EXERCISE A
In the column on Peter Mandelson's resignation, his departure heralds a decisive victory for which style of politics?
EXERCISE B
Render this sentence from the column on Peter Mandelson's resignation in French: "Tony Blair had undeviating faith in Mr Mandelson's judgment and fraternity."

SOURCE PASSAGE below:

A decisive victory for drudgery

From the start, the New Labour government has been permeated by contrasting cultures

From the start, the New Labour government has been permeated by contrasting cultures. Ideological division is close to zero, though Blairites vs Brownies is a battle sometimes made to stand proxy for factions of the left and right. There is really no such contest.

But there has always been a contrast of tone, of style, of milieu, of social aspiration, between what one might call flash politics and drudge politics. Peter Mandelson's resignation heralds, not to Labour's disadvantage, a decisive victory for the drudgery style.

Tony Blair had undeviating faith in Mr Mandelson's judgment and fraternity. The parting of the ways was necessary, because once too often, and close to an election, Mr Mandelson skated beyond the edge of the truth.

The prime minister has a personal instinct for loyalty, as well as a political desire to offer no scalp to the other side, which he showed in the Commons with repeated recognition of what the now-defunct minister did for Ireland. The end had a pain reaching beyond the normal purlieus of political cynicism.

READ MORE

The departure also marked a cultural shift. Mr Mandelson, though he has other qualities, personifies the flash side of New Labour. He occupied the junction where the new rich met showbusiness and aspiring socialites made their bids to climb aboard the new establishment.

End of SOURCE PASSAGE.
RECORDS SHOWN below:

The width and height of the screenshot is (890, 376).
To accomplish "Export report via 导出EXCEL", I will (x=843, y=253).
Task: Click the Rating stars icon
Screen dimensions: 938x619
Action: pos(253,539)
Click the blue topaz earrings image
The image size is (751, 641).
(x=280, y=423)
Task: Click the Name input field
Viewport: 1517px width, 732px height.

End of RECORDS SHOWN.
RECORDS SHOWN below:

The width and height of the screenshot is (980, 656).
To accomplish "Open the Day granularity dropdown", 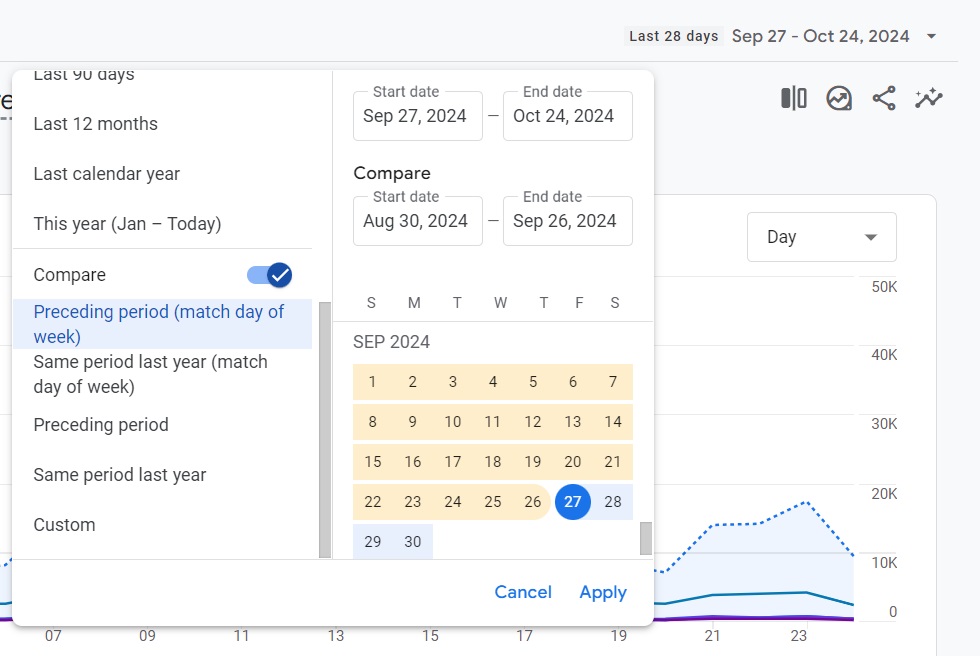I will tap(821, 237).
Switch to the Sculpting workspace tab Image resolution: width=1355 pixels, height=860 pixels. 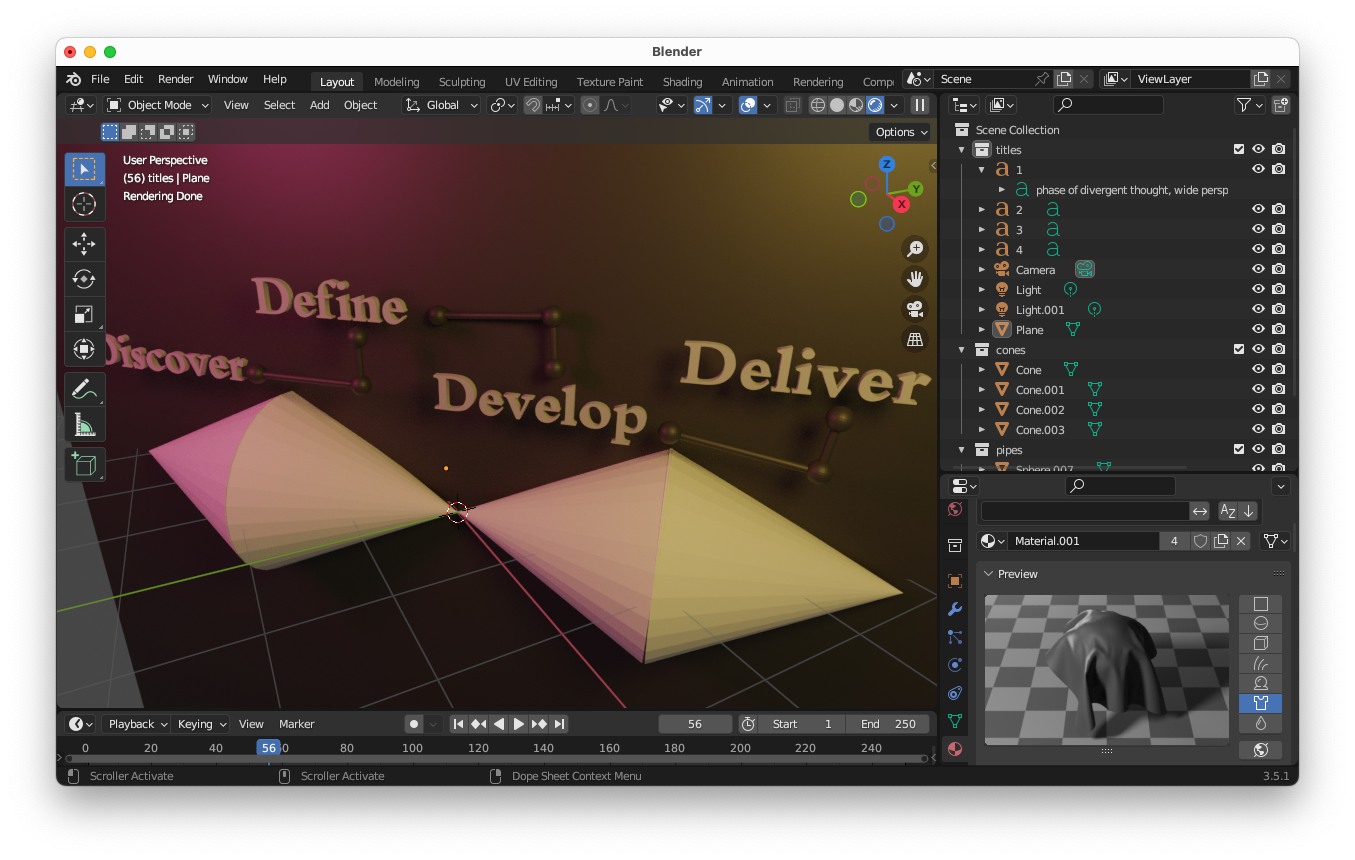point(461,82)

End of RECORDS SHOWN.

REPLY A
The drudgery style.

REPLY B
Tony Blair avait une foi inébranlable dans le jugement et la fraternité de M. Mandelson.